Las encuestadoras se equivocaron
La fiabilidad de las encuestas quedó en tela de juicio este miércoles tras las primarias de New Hamshire, donde en la pugna demócrata no anticiparon la victoria de Hillary Clinton sobre Barack Obama. «Es algo sin precedentes que tantas encuestadoras se hayan equivocado tanto, necesitamos saber porqué», comentó Gary Langer, director de sondeos de la televisora ABC, que analiza elecciones en su país desde hace más de 15 años. En el campo republicano, los institutos de sondeos acertaron al vaticinar la victoria del senador John McCain. Pero con los demócratas erraron burdamente, al prever una victoria de Obama por un margen de 5 a 13 puntos.

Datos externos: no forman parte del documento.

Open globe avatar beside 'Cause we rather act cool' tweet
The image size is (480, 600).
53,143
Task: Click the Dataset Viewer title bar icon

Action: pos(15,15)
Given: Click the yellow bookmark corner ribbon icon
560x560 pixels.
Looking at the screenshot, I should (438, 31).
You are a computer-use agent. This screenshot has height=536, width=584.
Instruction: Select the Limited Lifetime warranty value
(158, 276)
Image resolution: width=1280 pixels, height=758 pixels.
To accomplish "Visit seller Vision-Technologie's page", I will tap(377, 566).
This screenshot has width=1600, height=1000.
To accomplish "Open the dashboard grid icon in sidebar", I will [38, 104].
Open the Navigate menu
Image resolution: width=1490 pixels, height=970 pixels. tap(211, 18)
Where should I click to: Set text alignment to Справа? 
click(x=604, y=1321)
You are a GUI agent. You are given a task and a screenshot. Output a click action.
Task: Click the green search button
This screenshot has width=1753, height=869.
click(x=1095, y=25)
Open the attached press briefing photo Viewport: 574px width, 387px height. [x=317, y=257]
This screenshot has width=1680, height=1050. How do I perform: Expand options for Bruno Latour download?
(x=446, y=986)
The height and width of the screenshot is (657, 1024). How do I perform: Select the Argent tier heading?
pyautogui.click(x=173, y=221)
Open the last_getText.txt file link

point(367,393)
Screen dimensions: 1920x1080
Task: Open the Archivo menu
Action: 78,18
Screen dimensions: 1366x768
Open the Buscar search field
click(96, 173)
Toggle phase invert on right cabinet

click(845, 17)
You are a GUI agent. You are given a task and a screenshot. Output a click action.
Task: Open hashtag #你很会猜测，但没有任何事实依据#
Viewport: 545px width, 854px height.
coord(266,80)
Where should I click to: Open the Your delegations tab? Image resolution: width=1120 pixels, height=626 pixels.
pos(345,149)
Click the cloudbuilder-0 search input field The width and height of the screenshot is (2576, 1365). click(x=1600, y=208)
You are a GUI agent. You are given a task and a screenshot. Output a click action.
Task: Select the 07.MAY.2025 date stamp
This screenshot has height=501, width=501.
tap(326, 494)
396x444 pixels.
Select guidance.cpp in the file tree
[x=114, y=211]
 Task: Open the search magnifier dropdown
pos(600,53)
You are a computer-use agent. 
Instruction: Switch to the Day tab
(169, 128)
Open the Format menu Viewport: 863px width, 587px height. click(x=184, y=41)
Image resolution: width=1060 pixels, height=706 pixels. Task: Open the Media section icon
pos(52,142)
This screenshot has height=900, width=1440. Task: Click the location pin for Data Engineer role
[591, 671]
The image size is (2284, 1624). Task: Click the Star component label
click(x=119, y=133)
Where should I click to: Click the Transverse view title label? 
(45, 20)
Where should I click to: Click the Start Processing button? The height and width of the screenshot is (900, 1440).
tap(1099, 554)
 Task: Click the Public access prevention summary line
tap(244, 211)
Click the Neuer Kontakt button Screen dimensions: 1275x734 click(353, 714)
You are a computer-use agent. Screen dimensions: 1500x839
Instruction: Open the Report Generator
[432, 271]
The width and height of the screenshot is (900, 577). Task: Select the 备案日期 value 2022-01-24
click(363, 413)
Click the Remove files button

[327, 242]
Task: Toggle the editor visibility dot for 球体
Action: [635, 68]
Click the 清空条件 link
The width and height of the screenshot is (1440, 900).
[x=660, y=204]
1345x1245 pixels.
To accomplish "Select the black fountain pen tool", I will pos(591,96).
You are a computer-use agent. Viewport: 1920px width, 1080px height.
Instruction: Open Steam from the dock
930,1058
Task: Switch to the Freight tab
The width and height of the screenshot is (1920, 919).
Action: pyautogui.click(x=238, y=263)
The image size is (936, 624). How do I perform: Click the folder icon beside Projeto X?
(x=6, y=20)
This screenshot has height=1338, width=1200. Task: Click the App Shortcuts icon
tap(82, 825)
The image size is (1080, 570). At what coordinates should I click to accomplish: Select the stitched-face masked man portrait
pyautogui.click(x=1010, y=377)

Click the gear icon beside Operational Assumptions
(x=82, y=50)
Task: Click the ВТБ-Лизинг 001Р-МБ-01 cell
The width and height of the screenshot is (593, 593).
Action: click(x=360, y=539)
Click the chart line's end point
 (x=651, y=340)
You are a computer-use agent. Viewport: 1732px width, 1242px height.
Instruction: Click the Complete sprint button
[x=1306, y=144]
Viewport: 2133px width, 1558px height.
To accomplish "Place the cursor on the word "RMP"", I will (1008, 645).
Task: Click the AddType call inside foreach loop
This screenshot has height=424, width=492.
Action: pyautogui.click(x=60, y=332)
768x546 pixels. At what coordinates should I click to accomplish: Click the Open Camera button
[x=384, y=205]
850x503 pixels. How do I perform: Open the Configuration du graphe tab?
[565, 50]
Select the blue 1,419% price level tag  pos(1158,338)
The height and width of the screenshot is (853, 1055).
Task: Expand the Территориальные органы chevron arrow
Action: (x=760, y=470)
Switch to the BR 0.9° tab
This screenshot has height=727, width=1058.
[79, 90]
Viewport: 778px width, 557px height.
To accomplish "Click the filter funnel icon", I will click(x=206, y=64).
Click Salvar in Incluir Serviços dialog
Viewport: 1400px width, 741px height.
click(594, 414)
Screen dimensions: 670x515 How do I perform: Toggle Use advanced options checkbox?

Los analistas intentan explicar cómo se evaporó esa supuesta ventaja en 24 horas, a la hora en que los electores de New Hampshire quedaron a solas con las urnas y votaron el martes un 39% por Clinton y un 36 % por Obama.
Las lágrimas contenidas de Hillary Clinton en vísperas de las primarias, la cuestión racial penalizante para Obama por ser mestizo, la imprevisibilidad de New Hampshire o la ola de entusiasmo por el senador de Illinois amplificada por los medios tras su victoria en Iowa: cada experto tiene su explicación.
Tal vez todos tengan razón y cada factor haya costado uno o dos puntos a Obama. «New Hamshire es mortal para los sondeos», comentó a la AFP Maurice Carroll, director de encuestas de la universidad Quinnipiac de Nueva York. En ese estado de Nueva Inglaterra, explicó, es una pesadilla hacer modelos y prever la conducta de los electores. «Los encuestados contestan: ‘Creo que voy a votar por los demócratas’. ‘No, creo que voy a ser republicano'».
Algunos expertos sugieren que en la mayoritariamente blanca New Hampshire Obama sufrió el «efecto Bradley», un fenómeno ya observado en el pasado.